The race was held on 5 March 2023 at 19:25 (UTC+3) in the evening. After 200 metres, individual 400 m silver medalist Lieke Klaver of the Netherlands was in the lead, followed by individual bronze medalist Anna Kiełbasińska of Poland and Alice Mangione of Italy, until they handed their batons over to Eveline Saalberg of the Netherlands, Marika Popowicz-Drapała of Poland, and Ayomide Folorunso of Italy, who maintained the running order during the second leg. Third-leg runner Cathelijn Peeters of the Netherlands kept her nation in the lead, but metres before the last hand-over Anna Polinari of Italy passed Alicja Wrona-Kutrzepa of Poland. In the anchor leg, individual gold medalist Femke Bol of the Netherlands, Eleonora Marchiando of Italy, and Anna Pałys of Poland ran their laps in that order.

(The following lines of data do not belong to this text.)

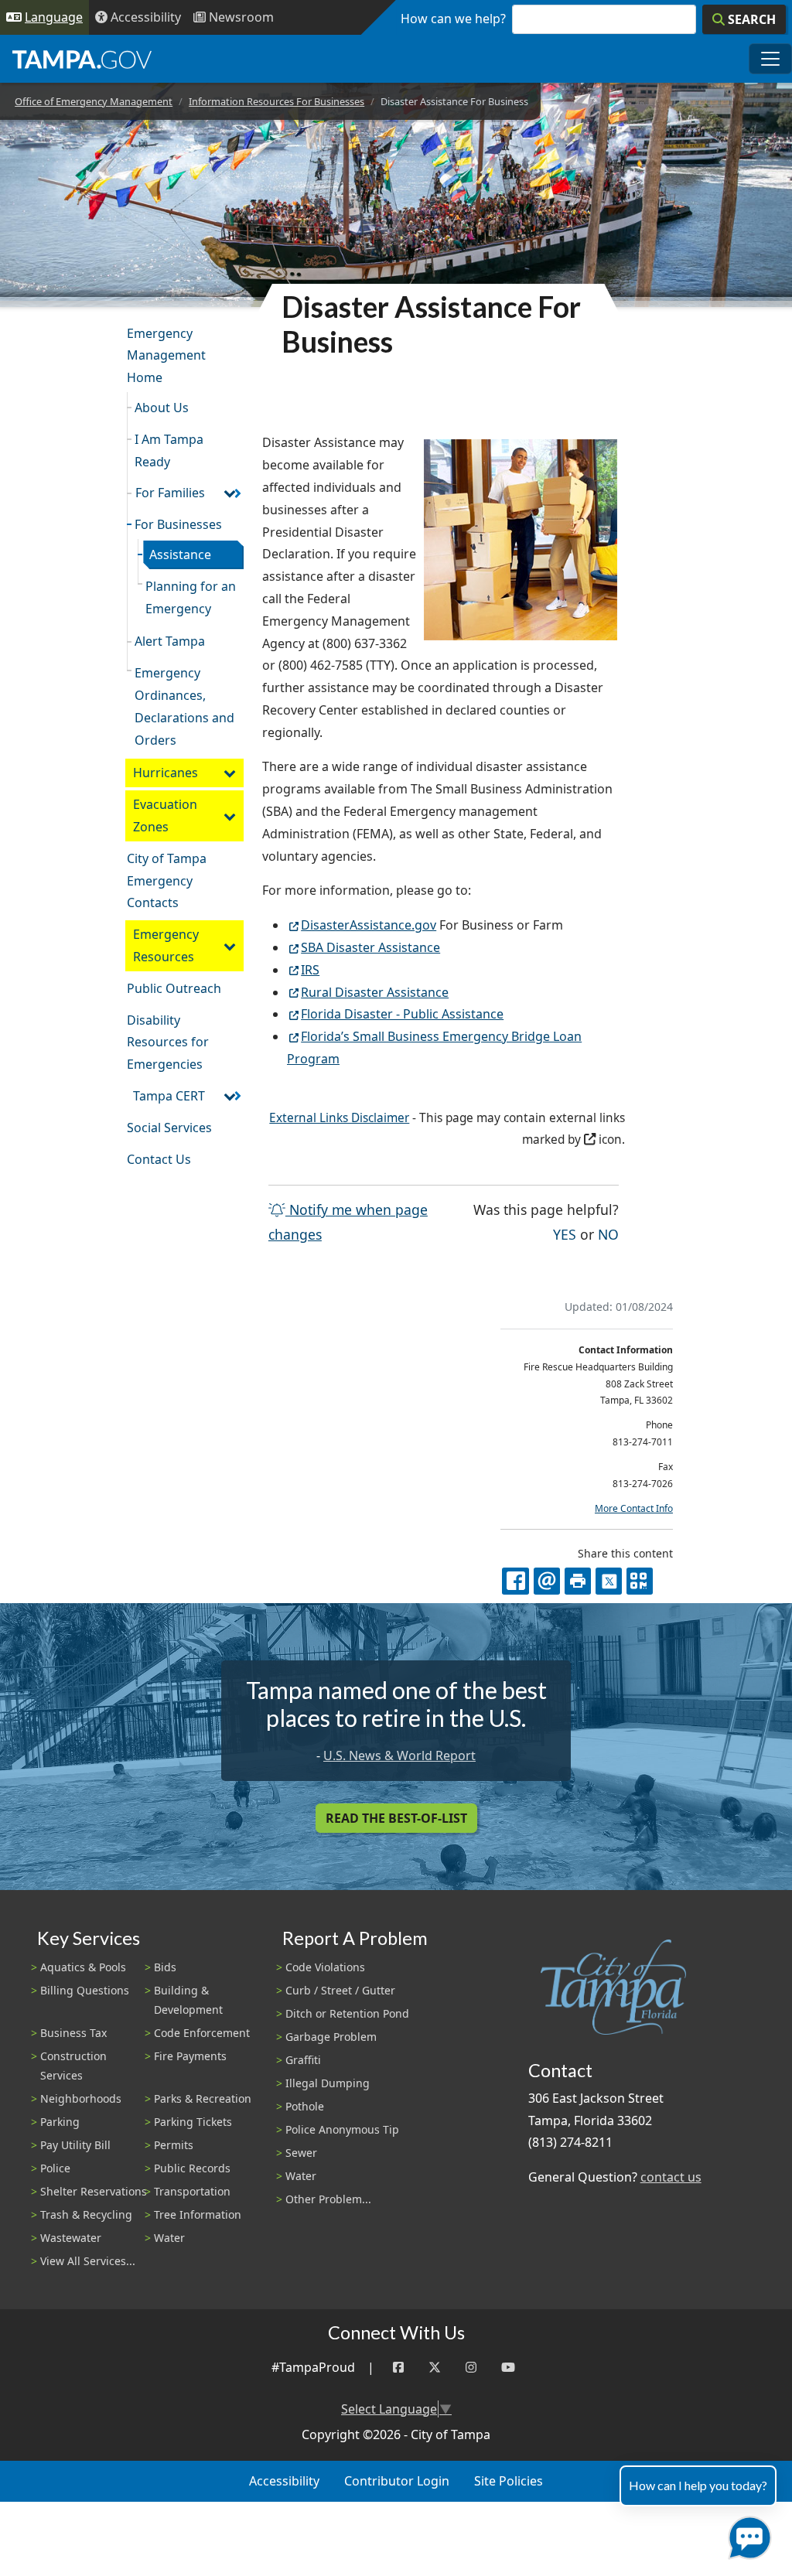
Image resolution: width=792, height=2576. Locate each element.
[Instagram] (471, 2367)
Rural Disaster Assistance (375, 992)
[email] (547, 1581)
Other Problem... (328, 2199)
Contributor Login (396, 2480)
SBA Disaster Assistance (370, 947)
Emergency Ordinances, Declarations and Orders (184, 706)
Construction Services (73, 2066)
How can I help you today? (698, 2485)
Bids (165, 1967)
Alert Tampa (170, 641)
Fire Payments (190, 2056)
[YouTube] (508, 2367)
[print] (578, 1581)
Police (55, 2168)
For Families (170, 492)
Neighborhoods (80, 2098)
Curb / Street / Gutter (340, 1990)
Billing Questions (84, 1990)
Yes (564, 1234)
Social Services (169, 1127)
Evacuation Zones (165, 815)
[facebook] (515, 1581)
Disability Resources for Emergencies (168, 1042)
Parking (60, 2121)
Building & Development (188, 2000)
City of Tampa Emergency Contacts (167, 881)
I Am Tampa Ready (169, 450)
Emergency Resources (166, 945)
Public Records (192, 2168)
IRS (310, 969)
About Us (162, 407)
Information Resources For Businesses (276, 101)
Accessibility (284, 2480)
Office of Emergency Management (93, 101)
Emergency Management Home (166, 356)
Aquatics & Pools (83, 1967)
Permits (173, 2145)
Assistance (180, 554)
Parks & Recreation (202, 2098)
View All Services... (87, 2261)
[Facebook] (398, 2367)
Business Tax (73, 2032)
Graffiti (303, 2059)
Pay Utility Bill (75, 2145)
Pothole (304, 2106)
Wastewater (70, 2237)
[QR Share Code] (639, 1581)
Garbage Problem (331, 2036)
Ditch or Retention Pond (347, 2013)
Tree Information (197, 2214)
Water (169, 2237)
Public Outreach (174, 988)
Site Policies (508, 2480)
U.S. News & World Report (399, 1755)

The gold medal was won by the team of the Netherlands, breaking their championship record and national record in a time of 3:25.66 min and successfully defending their 2021 title. About three seconds later, they were followed by the silver medal-winning team of Italy, who ran a national record of 3:28.61 min, and then the bronze medal-winning team of Poland, who ran a season best of 3:29.31 min.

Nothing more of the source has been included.